*Your objective*
Change every "icon" in the records below to "symbol" and write them out again with everything else unchanged. Leave the pictures out of your answer.

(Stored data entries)
········
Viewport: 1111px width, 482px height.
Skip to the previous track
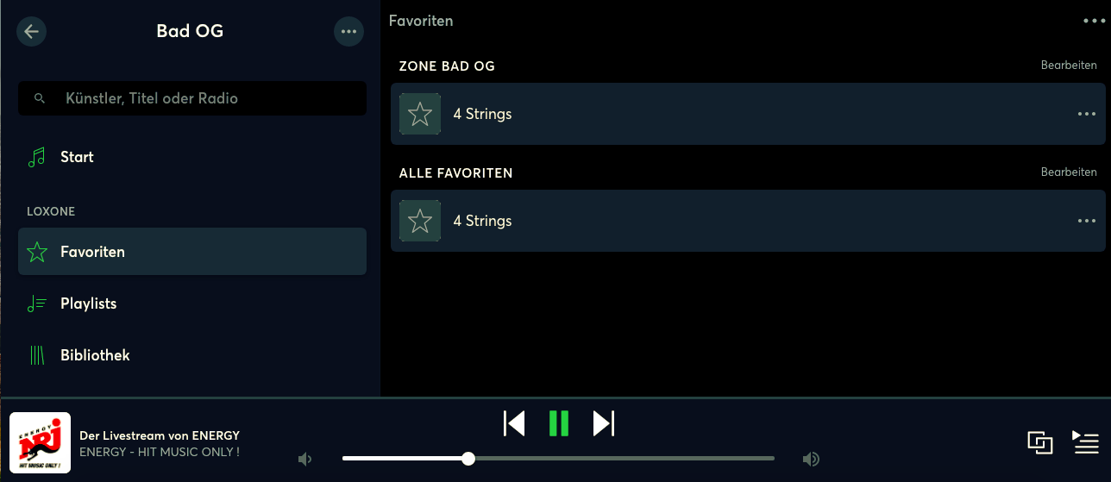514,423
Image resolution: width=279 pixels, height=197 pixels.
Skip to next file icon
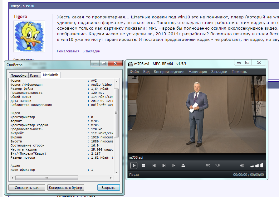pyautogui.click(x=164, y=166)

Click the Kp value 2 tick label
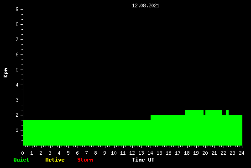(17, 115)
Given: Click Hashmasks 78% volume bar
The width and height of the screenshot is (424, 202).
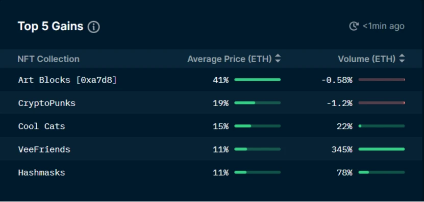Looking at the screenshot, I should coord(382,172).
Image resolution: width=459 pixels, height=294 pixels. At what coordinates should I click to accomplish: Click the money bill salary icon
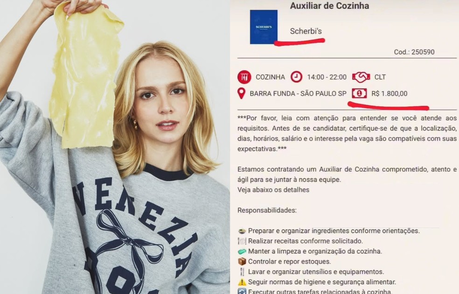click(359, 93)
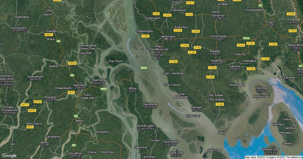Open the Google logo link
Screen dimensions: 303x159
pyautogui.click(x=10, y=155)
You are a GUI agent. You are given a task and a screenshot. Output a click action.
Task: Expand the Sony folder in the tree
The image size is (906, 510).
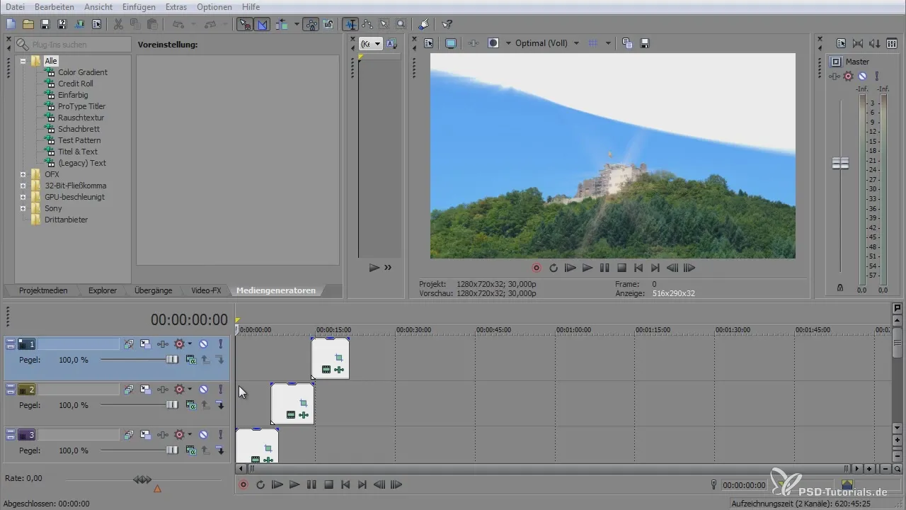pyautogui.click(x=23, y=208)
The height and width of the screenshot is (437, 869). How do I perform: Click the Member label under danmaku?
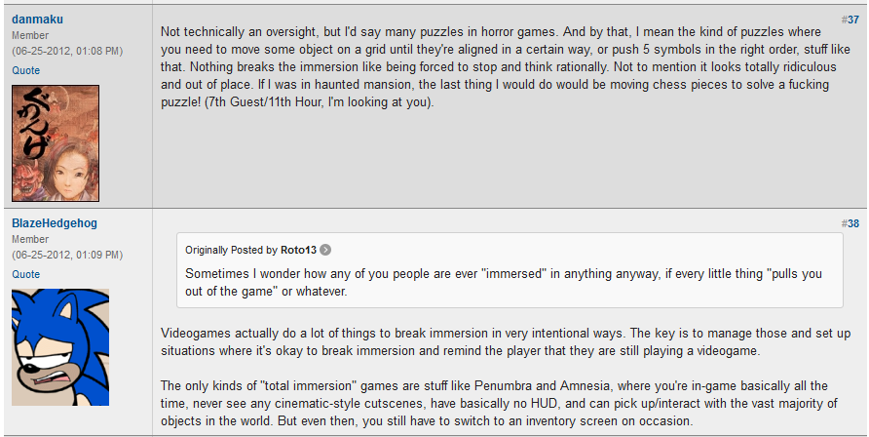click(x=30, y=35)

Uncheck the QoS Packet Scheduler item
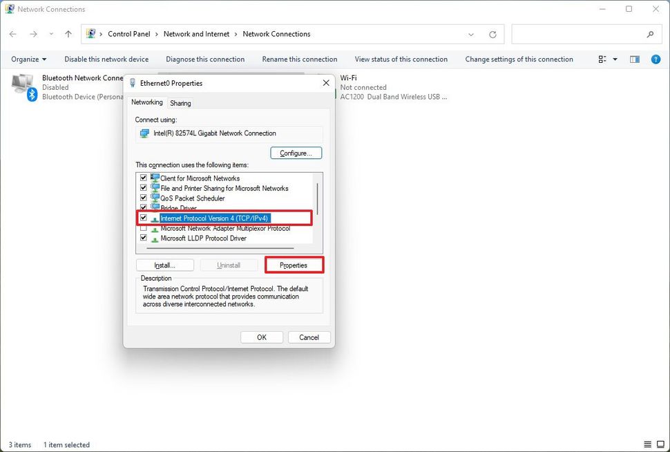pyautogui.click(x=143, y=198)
········
*The completed task*
Viewport: 1111px width, 482px height.
Skip to the previous track
514,423
Image resolution: width=279 pixels, height=197 pixels.
Skip to next file symbol
pyautogui.click(x=164, y=166)

Click the Kp value 2 tick label
(17, 115)
Given: Click Hashmasks 78% volume bar
The width and height of the screenshot is (424, 202).
Looking at the screenshot, I should coord(382,172).
Image resolution: width=459 pixels, height=294 pixels. At what coordinates should I click to accomplish: Click the money bill salary symbol
click(359, 93)
Open the Google logo link
Screen dimensions: 303x159
pyautogui.click(x=10, y=155)
You are a GUI agent. You are given a task and a screenshot. Output a click action.
Task: Expand the Sony folder in the tree
The image size is (906, 510).
pyautogui.click(x=23, y=208)
The height and width of the screenshot is (437, 869). How do I perform: Click the Member label under danmaku?
click(x=30, y=35)

Uncheck the QoS Packet Scheduler item
pyautogui.click(x=143, y=198)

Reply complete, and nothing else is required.